Monday, February 05, 2007

CUP NOT MUG
I broke my first New York coffee cup this morning, and all that means is I lost a first connection to the city, a kind of talisman from my first weeks here, something that personalized my experience.

Months ago, Cara, here friend Laura and I had been in Brooklyn visiting the Metropolitan Transit Authority museum and afterwards had walked over to Williamsburg to get lunch. We were passing a church that was a having a rummage sale in it’s basement and that’s where Cara, knowing I’d wanted a coffee cup since I had sinfully discarded all of mine before my move, had found one for something like 50¢ on a table filled with knick knacks and junk.

It was small, decorated with a simple geometric design, made in the USA and probably manufactured sometime in the mid fifties or early sixties. It held just the right amount of coffee, maybe ten ounces, a manageable amount of hot beverage that makes savoring restricted and more appealing—perfect in other words.

Now, if there’s one thing I have a real issue with concerning how coffee is typically consumed in this country, it’s that it frequently assumes it necessary to have it delivered in absurd amounts that defy appreciation. Mugs (what an awful word, they should just call them steins because they’re about as big and clumsy and stupid as what you’d serve a half-gallon of beer in), are shaped like cylinders, hold enormous amount of fluids, and transfer the any enjoyment of what’s inside the cup to the juvenile broadcasting of kitchy graphics, slogans and logos to the exterior as if their purpose isn’t to savor anything but to humor others who happen to be in your proximity. They are essentially another lowest-common-denominator method of distribution in our culture, that along with Styrofoam containers, plastic utensils, paper cups, plates and cardboard packaging inherently indicates nothing special or of value, as long as it’s served beyond the amount humanly appreciated or necessary in one particular sitting.

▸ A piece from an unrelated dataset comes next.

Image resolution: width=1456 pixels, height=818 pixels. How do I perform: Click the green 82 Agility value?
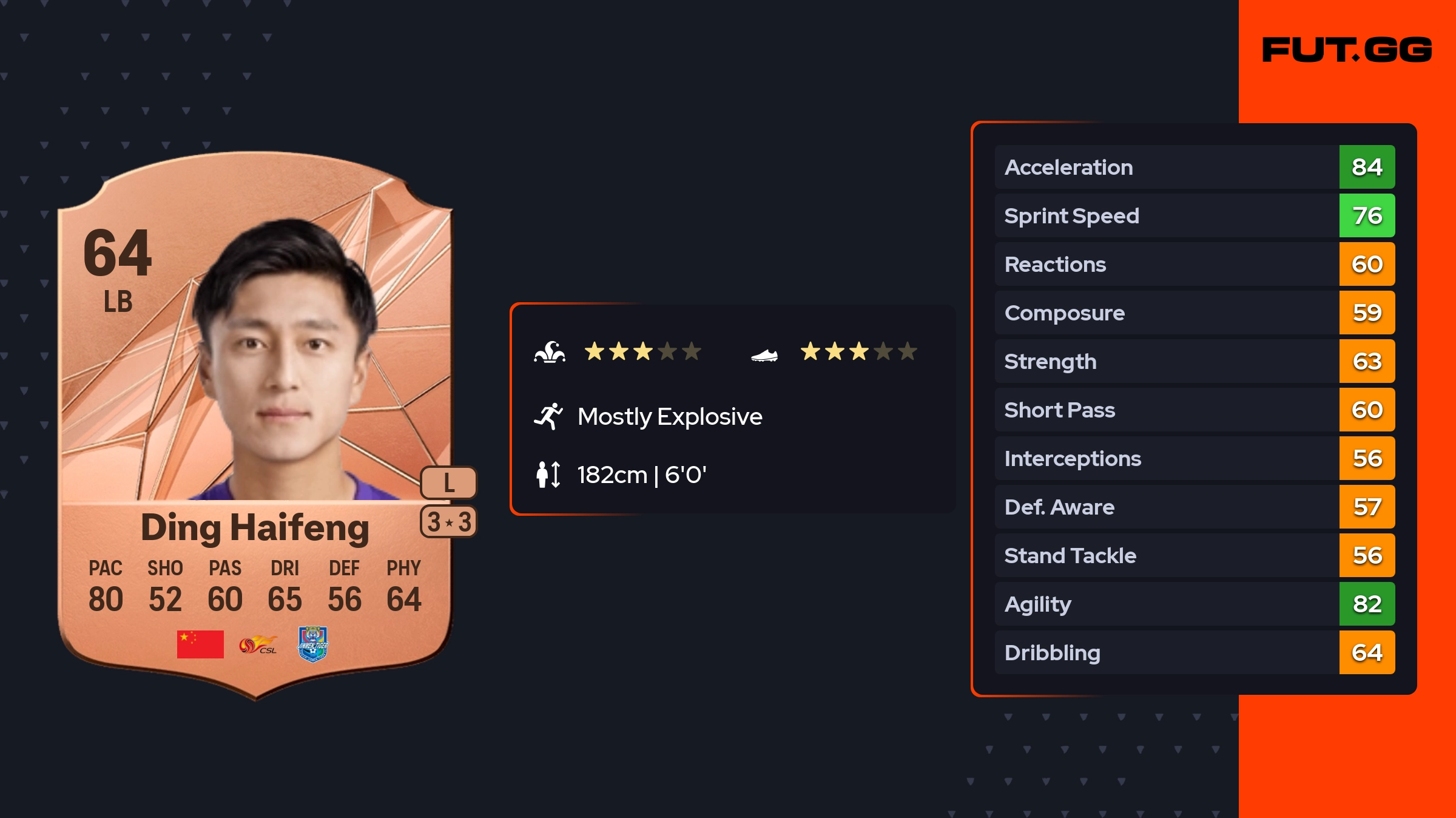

Every serving of coffee from that little cup was exactly the right amount and rarely cold before I finished it, as opposed to “mugs” impossible size and demands which could almost never be satisfied unless you truly were a slave to them and their insipid master plan.

So my little cup broke this morning when I knocked it over reaching for something at my work space, an entirely rookie move though I was lucky there was almost nothing in it, a final testament to serving exactly what I needed, how I needed it to be served: tastefully and always appropriate... boo hoo hoo. Just another lesson in the temporal nature of things… don’t get used to anything for very long. So fuck you “mugs,” there’s too many of you to ever break you all; soon you’ll take over all the kitchen cupboards of the world with your banal and evil plan for mediocrity.